↓

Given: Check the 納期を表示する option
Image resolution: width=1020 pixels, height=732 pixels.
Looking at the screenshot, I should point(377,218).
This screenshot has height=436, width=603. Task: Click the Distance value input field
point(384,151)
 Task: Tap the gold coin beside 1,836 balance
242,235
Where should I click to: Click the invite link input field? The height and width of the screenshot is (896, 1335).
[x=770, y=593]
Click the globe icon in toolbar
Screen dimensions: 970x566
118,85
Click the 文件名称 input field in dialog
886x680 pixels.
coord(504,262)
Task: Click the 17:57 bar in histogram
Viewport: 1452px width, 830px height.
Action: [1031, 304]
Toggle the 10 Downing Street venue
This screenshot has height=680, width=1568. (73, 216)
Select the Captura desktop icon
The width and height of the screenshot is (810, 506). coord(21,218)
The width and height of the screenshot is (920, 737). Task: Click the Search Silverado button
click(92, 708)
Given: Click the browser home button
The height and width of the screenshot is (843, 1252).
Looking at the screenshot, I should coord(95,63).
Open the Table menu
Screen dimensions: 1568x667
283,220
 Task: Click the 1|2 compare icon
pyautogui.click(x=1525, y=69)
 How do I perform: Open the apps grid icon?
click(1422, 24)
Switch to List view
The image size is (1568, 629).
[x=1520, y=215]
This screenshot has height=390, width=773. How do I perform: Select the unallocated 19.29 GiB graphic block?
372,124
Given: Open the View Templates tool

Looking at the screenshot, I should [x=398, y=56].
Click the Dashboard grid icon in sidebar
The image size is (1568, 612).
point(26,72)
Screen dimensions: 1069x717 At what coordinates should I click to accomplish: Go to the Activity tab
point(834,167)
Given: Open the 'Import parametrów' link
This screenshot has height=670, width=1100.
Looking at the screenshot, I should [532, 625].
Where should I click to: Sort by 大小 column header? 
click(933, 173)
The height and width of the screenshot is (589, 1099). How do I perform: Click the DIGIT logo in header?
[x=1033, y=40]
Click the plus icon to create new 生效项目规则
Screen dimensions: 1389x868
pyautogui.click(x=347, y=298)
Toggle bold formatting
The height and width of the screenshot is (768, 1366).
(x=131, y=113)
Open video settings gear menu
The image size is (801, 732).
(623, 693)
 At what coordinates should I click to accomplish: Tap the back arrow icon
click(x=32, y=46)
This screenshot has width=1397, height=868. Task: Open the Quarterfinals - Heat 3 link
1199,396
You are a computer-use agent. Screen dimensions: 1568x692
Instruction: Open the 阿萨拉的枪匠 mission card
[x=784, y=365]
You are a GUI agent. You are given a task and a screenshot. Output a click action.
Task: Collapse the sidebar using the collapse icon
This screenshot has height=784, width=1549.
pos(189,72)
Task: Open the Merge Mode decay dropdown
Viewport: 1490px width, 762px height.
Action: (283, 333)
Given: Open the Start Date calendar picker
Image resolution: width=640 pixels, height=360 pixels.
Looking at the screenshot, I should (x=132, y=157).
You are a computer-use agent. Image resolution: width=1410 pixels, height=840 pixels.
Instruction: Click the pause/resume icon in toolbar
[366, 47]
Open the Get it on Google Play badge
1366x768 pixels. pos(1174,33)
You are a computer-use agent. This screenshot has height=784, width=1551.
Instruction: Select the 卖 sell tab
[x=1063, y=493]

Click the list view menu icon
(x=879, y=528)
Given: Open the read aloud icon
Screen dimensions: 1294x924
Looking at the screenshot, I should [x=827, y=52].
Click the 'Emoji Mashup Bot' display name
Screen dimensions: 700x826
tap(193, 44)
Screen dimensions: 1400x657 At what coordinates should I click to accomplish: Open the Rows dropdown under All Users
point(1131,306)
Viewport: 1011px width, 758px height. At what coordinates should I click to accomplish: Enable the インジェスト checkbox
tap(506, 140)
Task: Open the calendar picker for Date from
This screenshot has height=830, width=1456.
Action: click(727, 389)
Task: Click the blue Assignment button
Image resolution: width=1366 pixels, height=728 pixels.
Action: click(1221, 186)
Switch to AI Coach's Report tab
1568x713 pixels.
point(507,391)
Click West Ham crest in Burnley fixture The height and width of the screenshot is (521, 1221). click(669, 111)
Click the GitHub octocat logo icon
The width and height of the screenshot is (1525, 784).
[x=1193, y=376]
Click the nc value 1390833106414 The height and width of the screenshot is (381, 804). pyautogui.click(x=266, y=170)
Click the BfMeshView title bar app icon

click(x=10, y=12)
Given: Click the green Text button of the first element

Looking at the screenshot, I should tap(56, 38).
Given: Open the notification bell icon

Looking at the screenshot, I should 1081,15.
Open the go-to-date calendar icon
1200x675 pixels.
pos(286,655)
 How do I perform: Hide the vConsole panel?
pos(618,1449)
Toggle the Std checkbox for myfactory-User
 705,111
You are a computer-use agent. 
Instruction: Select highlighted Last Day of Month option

↑

EXERCISE OBJECTIVE — Only the lines from the one with "Image resolution: width=1366" through the end of the data should be printed, each exactly as it appears.

ANSWER FOR THIS EXERCISE —
Image resolution: width=1366 pixels, height=728 pixels.
Action: click(1221, 186)
Switch to AI Coach's Report tab
1568x713 pixels.
point(507,391)
Click West Ham crest in Burnley fixture The height and width of the screenshot is (521, 1221). click(669, 111)
Click the GitHub octocat logo icon
The width and height of the screenshot is (1525, 784).
[x=1193, y=376]
Click the nc value 1390833106414 The height and width of the screenshot is (381, 804). pyautogui.click(x=266, y=170)
Click the BfMeshView title bar app icon

click(x=10, y=12)
Given: Click the green Text button of the first element

Looking at the screenshot, I should tap(56, 38).
Given: Open the notification bell icon

Looking at the screenshot, I should 1081,15.
Open the go-to-date calendar icon
1200x675 pixels.
pos(286,655)
 How do I perform: Hide the vConsole panel?
pos(618,1449)
Toggle the Std checkbox for myfactory-User
 705,111
You are a computer-use agent. 
Instruction: Select highlighted Last Day of Month option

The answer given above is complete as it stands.